Several lines of evidence indicate that the opioid and cannabinoid systems produce synergistic interactions. The present study examined the opioid receptors involved in the antitussive effect of WIN 55212-2 (( R)-(+)-[2,3-dihydro-5-methyl-3-[4-morpholinylmethyl]-pyrrolo-[1,2,3-de]-1,4-benzoxazin-6-yl](1-naphthyl) methanone mesylate), a high-affinity cannabinoid receptor agonist, in mice. WIN 55212-2, at doses of 0.3–3 mg/kg ip, produced a dose-dependent antitussive effect. This antitussive effect of WIN 55212-2 was antagonized by pretreatment with either methysergide (3 mg/kg ip), a 5-HT receptor antagonist, or naloxone (1 mg/kg ip), an opioid receptor antagonist.

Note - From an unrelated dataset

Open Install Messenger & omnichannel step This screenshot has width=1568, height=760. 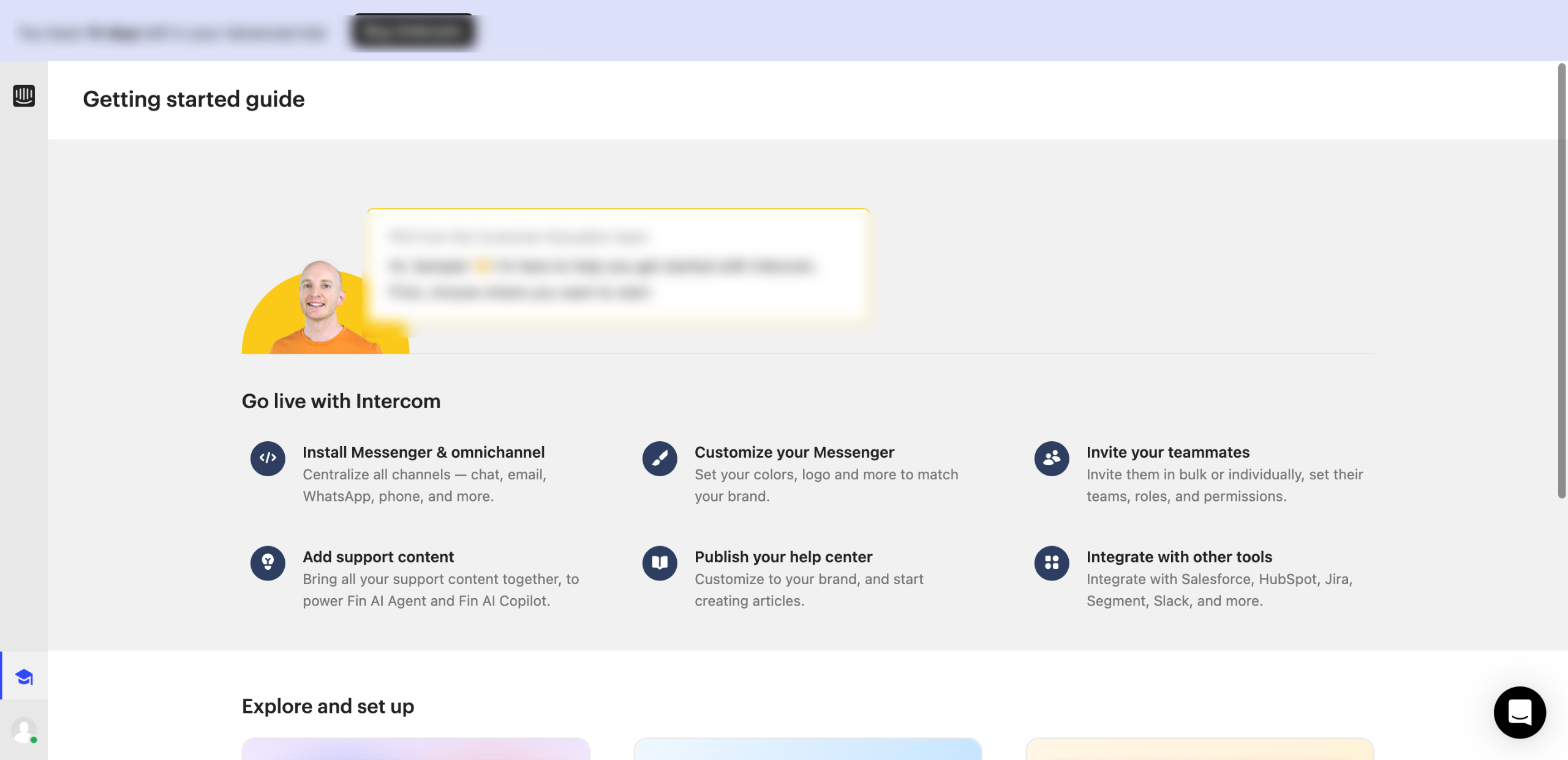pos(423,452)
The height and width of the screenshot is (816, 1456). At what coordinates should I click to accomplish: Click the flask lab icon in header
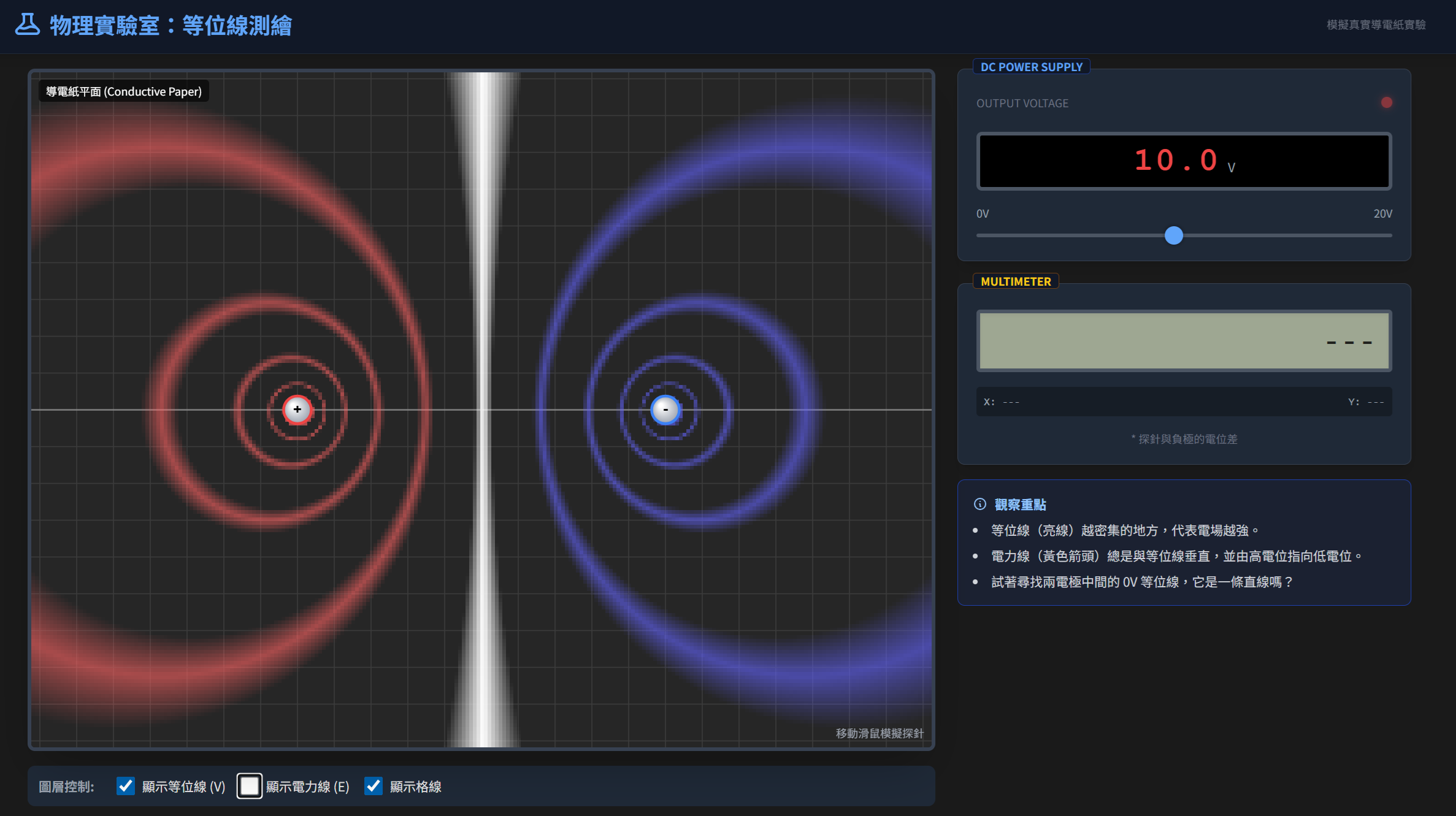[x=28, y=25]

Furthermore, pretreatment with N-(piperidin-1-yl)-5-(4-chlorophenyl)-1-(2,4-dichlorophenyl)-4-methyl-1 H-pyrazole-3-carboxamide hydrochloride (SR141716A, 3 mg/kg ip), a cannabinoid CB 1 receptor antagonist, also significantly reduced the antitussive effect of WIN 55212-2. Blockade of μ-opioid receptors by pretreatment with β-funaltrexamine (40 mg/kg sc) significantly reduced the antitussive effect of WIN 55212-2. However, pretreatment with nor-binaltorphimine (20 mg/kg sc), a κ-opioid receptor antagonist, did not affect the antitussive effect of WIN 55212-2. Pretreatment with naloxonazine (35 mg/kg sc), a μ 1-opioid receptor antagonist, also did not affect the antitussive effect of WIN 55212-2. These results indicate that the antitussive effect of WIN 55212-2 is mediated by the activation of cannabinoid CB 1 receptors and μ 2 (naloxonazine-insensitive)-opioid receptors, but not μ 1 (naloxonazine-sensitive)- or κ-opioid receptors.